Permanece. A taxa de transmissão no Brasil ainda está alta. A média móvel de casos e óbitos ainda está alta. Não é momento de relaxar medidas, mas de intensificar medidas e cobrar vacinação, cobrar campanha. Não dá para decretar que o caminho acabou. A gente não termina uma pandemia por decreto. A gente termina quando os números caírem e os números não caíram.
Temos todos esses gargalos para garantir a vacinação da população hoje, mas e no ano que vem? Como vislumbrar uma próxima fase em que sejam necessárias doses de reforço garantir que a gente não fique suscetível ao vírus?

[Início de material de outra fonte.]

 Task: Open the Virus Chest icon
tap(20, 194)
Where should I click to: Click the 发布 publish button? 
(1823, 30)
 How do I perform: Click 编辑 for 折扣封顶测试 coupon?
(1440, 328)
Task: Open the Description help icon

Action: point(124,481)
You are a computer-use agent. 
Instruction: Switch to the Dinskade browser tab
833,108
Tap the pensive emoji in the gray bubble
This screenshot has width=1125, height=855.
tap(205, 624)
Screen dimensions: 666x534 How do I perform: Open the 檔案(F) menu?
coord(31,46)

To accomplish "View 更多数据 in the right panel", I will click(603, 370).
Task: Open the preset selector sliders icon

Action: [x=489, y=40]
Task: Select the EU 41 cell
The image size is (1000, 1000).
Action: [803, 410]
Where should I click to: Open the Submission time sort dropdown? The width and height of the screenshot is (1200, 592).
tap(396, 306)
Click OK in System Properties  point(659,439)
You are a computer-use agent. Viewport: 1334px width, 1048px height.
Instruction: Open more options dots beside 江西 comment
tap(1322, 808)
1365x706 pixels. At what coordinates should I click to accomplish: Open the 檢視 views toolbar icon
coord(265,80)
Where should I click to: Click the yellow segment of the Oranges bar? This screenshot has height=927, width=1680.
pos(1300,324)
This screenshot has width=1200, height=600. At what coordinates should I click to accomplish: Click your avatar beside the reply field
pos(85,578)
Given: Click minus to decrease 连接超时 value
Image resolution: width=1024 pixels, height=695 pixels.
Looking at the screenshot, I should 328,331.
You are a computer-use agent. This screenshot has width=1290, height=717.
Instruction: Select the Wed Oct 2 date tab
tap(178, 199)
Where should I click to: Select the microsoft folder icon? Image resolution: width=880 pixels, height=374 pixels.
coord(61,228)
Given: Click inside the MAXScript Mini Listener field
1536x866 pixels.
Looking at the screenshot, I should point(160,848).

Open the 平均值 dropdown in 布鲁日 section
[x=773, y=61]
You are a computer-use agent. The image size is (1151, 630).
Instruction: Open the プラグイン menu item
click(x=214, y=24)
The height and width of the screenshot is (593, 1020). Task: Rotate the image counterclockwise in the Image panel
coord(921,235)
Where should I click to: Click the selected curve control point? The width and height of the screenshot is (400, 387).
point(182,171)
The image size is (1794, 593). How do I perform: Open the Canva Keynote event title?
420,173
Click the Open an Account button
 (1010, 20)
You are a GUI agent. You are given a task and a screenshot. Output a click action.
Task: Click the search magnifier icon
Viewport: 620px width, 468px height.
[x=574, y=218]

Primeiro vamos cuidar deste ano. A gente não sabe se vai ser necessário um reforço no ano que vem. A maior parte dos estudos de formação de células de memória, de memória longa para covid mostra que, provavelmente, é uma doença que vai fornecer memoria imunológica longa. Não sabemos se para a vida inteira, mas é pouco provável que a gente precise de reforços anuais como precisamos com a vacina da gripe. E se precisar, provavelmente não vai ser por causa de memória imune, mas pela presença de variantes que escaparam do sistema imune de alguma maneira. A maneira da gente evitar o surgimento dessas variantes é vacinar e cumprir as medidas preventivas porque as variantes surgem por causa da grande circulação do vírus. Então se a gente conseguir conter a circulação do vírus a gente vai conter o surgimento de novas variantes.
Como acredita que, findo este momento, as pessoas vão passar a lidar com a informação cientifica? O que fica de saldo?
É difícil prever comportamento humano e como as pessoas reagem a essas crises mundiais como guerras e pandemias. Em geral existem mudanças de comportamento porque são situações muito graves, situações globais que deixam traumas e sequelas. Eu espero que a pandemia serva, ao menos, para conscientizar a população de que a gente precisa prestar atenção com o nosso relacionamento com o planeta se a gente não quiser esbarrar tão facilmente em novas pandemias no futuro, com novos organismos que podem ser potencialmente pandêmicos. Se a gente não fizer este esforço global de mudar nossa relação com o planeta, explorar o planeta de uma forma menos predatória, vamos esbarrar em novas emergências. Mas eu não arrisco dizer se vamos conseguir ou não, mas acho que precisa ser feito um esforço muito grande na minha área, que é a área de comunicação e ciência, para fazer esta conscientização ocorra. Eu vejo muita gente falando que precisa de investimentos em testes de diagnósticos mais rápidos, em desenvolvimento de antivirais. Tudo isso é verdade e é importante, mas a gente também precisa de uma mudança no racional popular. A não vai conseguir lidar com uma próxima pandemia apenas desenvolvendo novas tecnologias, a gente precisa de uma mudança de comportamento e a mudança de comportamento é mais difícil de conseguir do que a tecnologia.